## Work item
Your answer should be one number: how many lines below hold the word "computer".

Saved data entries:
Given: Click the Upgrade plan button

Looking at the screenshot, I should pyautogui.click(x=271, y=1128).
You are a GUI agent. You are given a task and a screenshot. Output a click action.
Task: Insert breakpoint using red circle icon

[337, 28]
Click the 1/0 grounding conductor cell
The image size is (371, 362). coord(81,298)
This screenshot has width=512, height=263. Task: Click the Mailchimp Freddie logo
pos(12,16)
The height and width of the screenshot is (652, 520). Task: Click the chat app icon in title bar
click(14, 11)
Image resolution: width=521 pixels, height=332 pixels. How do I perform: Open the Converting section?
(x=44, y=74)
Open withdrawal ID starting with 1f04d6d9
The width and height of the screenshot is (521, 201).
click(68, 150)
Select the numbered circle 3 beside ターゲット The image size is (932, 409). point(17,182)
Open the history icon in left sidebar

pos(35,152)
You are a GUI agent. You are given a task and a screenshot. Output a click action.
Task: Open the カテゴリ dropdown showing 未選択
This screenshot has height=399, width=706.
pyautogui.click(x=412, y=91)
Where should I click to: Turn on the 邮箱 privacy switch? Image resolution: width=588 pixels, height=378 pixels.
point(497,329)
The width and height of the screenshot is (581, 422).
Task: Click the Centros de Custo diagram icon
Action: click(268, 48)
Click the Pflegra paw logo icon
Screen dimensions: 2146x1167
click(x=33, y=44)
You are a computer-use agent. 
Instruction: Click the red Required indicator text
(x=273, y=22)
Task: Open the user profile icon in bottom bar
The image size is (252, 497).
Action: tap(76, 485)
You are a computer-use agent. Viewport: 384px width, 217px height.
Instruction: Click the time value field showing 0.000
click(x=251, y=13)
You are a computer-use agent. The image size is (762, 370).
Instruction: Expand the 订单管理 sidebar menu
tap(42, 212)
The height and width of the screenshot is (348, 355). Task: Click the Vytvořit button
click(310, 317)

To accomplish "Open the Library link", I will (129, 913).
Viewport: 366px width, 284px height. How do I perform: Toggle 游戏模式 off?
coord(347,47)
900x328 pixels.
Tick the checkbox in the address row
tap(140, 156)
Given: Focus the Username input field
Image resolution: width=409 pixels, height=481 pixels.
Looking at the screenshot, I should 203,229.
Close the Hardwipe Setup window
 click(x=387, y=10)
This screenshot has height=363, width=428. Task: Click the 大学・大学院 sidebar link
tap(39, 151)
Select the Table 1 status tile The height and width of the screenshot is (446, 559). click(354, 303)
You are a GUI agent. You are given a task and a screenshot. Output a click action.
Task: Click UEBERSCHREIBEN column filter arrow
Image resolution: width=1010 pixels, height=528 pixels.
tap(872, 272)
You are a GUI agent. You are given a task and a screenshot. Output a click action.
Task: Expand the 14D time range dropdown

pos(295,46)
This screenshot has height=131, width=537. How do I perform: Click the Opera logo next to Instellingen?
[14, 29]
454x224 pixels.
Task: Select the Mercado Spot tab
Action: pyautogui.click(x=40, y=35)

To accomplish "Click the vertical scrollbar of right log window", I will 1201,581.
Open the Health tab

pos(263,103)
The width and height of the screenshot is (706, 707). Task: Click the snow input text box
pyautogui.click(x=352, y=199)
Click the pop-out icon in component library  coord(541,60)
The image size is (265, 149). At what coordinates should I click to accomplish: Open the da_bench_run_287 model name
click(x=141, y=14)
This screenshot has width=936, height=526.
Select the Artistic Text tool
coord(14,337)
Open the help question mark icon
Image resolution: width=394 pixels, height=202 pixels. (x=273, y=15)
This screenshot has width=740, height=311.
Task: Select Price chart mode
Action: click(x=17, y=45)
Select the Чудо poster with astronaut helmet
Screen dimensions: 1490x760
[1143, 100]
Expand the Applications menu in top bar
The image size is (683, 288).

## Task result
3